The Shape-Shifter of AWS: Transforming Data in the Blink of an Eye with S3 Object Lambda

By Omshree Butani / Jun 30, 2023

"With S3 Object Lambda, data becomes a canvas and code becomes a brush, allowing you to paint masterpieces of transformation."

Let me take you to the exciting voyage of s3 Object Lambda where the boundaries of data processing are shattered, and a new era of customization begins. Step into a world where objects stored in the ethereal cloud take on new forms, effortlessly molded by the magic of custom code and real-time processing. S3 Object Lambda, a feature of Amazon Web Services, empowers developers to rewrite the rules of data manipulation, transcending the constraints of traditional storage.

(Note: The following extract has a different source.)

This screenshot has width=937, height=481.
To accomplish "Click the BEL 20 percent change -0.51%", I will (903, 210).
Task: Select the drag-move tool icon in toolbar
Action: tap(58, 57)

In this blog post, we will explore the concept of S3 Object Lambda and delve into its capabilities through an insightful demo. Buckle up, for the journey ahead promises to reshape the very fabric of your digital uni verse.

Table of Contents

What is S3 Object Lambda?
S3 Object Lambda is a cutting-edge feature of Amazon S3 that allows developers to apply custom code and processing logic to data retrieved from S3 buckets. It seamlessly integrates with AWS Lambda, the serverless compute service, enabling dynamic transformation of objects on the fly. This means that you can easily filter, resize, or encrypt your data as it is retrieved, based on the specific needs of your application or users. With S3 Object Lambda, developers gain the ability to modify and personalize the content of S3 objects without the need for additional infrastructure or complex workflows.
 
Use Cases for S3 Object Lambda
 
How It Works
 

  • S3 Object Lambda integrates with AWS Lambda, which allows you to write custom code using various programming languages, including Python and JavaScript.
  • When a request is made to retrieve an object from S3, the request is routed to your Lambda function, which can modify the object data or metadata before returning it to the requester.
Prerequisites
  • AWS Account
  • S3 Bucket
  • Lambda Function
  • AWS CLI
  • Permissions
AWS Services Used
Demo: Exploring the Power of S3 Object Lambda
 
Step 1: Create S3 bucket
  • In the left navigation pane of the Amazon S3 menu, click on "Buckets."
  • Click on the "Create bucket" button.
  • Provide a unique and descriptive name for your bucket in the "Bucket name" field. Ensure it is globally unique.
  • Choose the AWS Region where you want the bucket to be created. Note that another resource in this tutorial will need to be in the same AWS Region.
  • You can keep the default selections for the remaining options.
  • Scroll down to the bottom of the page and click on "Create bucket”.
 
Step 2: Upload Object in the s3 bucket
  • Click on the "Add files" button and select the desired image from your file browser.
  • Scroll down the page and click on the "Upload" button.
  • Once the upload is complete and successful, click on the "Close" button.
 
Step 3: Access the Image uploaded in the s3 bucket
 
Step 4: Create access point for the bucket
  • Open the S3 console and click on the "Access Points" option in the left sidebar.
  • Click on the "Create access point" button.
  • In the "Properties" section, provide a name for the access point and click the "Browse S3" button to select the desired bucket name entered in Step 1.
  • Set the "Network origin" to "Internet" while leaving all other settings at their default values.
  • Scroll to the bottom of the page and click the "Create access point" button.
  • After creation, the S3 Access Point will be visible in the list when you navigate to the "Access Points" section in the left sidebar.
 
 
Step 5: Create the Lambda function
  • Execute the provided code in CloudShell to set up the environment and deploy the Lambda layer containing the Pillow module.
  • Simply copy and paste the following code into CloudShell to install the necessary dependencies and deploy the Lambda function.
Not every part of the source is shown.